§ **Exercise goal**: Print exactly the lines below between the line holding "543x839 pixels." and the line holding "Task: Open Zachary Romero's profile link", inclusive, and nothing more.
►
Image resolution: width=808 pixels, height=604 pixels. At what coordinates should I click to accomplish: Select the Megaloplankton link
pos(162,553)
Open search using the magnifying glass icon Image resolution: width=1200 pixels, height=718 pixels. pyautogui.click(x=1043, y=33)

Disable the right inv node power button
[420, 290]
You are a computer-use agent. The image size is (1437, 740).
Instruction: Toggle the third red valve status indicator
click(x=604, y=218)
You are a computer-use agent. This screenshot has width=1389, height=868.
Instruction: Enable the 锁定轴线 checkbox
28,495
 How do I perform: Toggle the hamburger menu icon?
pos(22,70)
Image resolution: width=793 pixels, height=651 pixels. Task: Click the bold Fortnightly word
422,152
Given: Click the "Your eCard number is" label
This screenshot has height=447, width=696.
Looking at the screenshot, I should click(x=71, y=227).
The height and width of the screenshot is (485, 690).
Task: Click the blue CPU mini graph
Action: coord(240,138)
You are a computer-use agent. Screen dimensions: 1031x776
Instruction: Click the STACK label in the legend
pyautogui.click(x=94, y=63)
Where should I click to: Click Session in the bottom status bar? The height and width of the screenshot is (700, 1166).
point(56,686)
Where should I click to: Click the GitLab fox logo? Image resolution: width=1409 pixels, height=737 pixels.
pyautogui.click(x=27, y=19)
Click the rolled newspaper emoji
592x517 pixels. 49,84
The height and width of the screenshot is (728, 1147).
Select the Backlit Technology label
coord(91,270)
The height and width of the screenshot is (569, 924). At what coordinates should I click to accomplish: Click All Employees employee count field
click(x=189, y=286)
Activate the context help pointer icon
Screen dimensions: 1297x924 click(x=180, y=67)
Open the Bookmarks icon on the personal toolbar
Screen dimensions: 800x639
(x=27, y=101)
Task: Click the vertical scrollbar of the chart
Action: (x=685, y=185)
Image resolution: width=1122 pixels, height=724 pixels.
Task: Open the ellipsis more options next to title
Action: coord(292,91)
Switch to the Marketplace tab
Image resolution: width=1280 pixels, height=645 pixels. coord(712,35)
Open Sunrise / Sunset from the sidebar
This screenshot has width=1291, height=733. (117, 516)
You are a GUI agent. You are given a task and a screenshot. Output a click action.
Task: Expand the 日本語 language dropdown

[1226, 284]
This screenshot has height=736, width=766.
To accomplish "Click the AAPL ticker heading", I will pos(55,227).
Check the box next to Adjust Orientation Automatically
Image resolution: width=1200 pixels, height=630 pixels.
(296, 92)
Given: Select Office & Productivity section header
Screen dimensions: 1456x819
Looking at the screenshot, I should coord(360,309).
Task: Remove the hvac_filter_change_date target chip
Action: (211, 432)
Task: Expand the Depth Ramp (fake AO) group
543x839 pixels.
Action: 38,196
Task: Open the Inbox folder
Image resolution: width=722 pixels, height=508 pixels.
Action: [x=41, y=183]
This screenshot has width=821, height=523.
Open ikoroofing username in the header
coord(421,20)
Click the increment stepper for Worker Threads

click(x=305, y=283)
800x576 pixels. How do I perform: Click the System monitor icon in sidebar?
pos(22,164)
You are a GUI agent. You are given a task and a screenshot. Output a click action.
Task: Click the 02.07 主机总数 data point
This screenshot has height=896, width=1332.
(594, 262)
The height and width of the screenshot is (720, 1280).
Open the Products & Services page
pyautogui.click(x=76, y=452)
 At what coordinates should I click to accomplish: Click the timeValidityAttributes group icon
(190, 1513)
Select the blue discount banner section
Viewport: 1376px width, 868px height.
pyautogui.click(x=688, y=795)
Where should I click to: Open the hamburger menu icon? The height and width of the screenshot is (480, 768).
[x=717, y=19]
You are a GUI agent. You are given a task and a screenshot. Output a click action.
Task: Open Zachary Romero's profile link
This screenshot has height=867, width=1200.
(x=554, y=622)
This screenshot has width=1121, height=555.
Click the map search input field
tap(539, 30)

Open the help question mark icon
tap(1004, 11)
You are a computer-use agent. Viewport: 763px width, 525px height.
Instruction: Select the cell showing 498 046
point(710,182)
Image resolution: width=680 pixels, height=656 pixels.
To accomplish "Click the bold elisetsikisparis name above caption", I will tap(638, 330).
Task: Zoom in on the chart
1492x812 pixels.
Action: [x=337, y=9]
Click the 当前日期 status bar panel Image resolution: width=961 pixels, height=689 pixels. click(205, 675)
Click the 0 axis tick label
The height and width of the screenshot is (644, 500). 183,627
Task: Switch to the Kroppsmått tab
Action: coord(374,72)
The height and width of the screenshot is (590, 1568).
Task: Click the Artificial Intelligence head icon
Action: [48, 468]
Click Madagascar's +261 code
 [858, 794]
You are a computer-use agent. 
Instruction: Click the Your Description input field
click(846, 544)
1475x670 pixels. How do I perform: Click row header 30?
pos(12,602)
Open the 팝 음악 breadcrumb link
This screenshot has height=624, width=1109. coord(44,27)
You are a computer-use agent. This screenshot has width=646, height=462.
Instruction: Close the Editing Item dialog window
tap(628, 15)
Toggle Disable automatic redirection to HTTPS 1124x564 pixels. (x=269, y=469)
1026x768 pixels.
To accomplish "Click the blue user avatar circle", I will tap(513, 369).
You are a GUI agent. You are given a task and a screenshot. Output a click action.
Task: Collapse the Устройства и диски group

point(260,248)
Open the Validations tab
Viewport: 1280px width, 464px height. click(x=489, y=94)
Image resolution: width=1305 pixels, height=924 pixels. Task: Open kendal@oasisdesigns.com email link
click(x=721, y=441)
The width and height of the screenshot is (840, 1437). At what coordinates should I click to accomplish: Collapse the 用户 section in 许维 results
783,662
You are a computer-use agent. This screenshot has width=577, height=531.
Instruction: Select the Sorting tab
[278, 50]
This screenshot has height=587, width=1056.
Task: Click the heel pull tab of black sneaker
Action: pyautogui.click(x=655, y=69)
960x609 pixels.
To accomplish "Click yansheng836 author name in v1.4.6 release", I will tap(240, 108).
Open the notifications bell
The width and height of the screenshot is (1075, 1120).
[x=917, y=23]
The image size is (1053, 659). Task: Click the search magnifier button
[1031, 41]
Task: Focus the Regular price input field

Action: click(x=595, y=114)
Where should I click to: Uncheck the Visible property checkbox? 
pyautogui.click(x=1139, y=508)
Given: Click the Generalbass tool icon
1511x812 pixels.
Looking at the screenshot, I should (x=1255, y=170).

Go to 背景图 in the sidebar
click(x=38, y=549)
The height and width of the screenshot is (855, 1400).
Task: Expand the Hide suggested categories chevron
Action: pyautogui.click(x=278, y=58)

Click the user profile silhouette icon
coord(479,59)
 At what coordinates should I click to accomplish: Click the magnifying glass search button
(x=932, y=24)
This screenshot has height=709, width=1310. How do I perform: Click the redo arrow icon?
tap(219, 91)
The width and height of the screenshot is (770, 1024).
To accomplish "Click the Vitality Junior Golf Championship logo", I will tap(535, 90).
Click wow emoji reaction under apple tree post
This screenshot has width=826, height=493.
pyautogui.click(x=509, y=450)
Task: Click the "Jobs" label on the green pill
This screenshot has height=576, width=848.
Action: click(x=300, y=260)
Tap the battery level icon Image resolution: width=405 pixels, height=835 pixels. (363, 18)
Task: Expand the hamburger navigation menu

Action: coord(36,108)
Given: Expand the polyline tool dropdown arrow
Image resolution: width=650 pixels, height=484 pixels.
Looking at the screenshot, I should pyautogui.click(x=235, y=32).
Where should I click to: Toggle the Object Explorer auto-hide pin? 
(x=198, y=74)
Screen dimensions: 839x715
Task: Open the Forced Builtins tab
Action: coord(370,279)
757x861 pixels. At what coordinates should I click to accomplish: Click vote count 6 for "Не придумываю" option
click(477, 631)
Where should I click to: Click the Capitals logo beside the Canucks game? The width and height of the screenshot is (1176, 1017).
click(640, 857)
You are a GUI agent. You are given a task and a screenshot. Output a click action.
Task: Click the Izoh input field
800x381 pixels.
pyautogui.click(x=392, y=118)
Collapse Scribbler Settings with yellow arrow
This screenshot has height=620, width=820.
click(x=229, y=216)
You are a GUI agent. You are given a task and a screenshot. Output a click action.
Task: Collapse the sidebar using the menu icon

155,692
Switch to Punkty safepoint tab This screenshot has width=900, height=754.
◄
§ **Exercise response**:
543x839 pixels.
Action: 38,196
Task: Open the Inbox folder
Image resolution: width=722 pixels, height=508 pixels.
Action: [x=41, y=183]
This screenshot has width=821, height=523.
Open ikoroofing username in the header
coord(421,20)
Click the increment stepper for Worker Threads

click(x=305, y=283)
800x576 pixels. How do I perform: Click the System monitor icon in sidebar?
pos(22,164)
You are a GUI agent. You are given a task and a screenshot. Output a click action.
Task: Click the 02.07 主机总数 data point
This screenshot has height=896, width=1332.
(594, 262)
The height and width of the screenshot is (720, 1280).
Open the Products & Services page
pyautogui.click(x=76, y=452)
 At what coordinates should I click to accomplish: Click the timeValidityAttributes group icon
(190, 1513)
Select the blue discount banner section
Viewport: 1376px width, 868px height.
pyautogui.click(x=688, y=795)
Where should I click to: Open the hamburger menu icon? The height and width of the screenshot is (480, 768).
[x=717, y=19]
You are a GUI agent. You are given a task and a screenshot. Output a click action.
Task: Open Zachary Romero's profile link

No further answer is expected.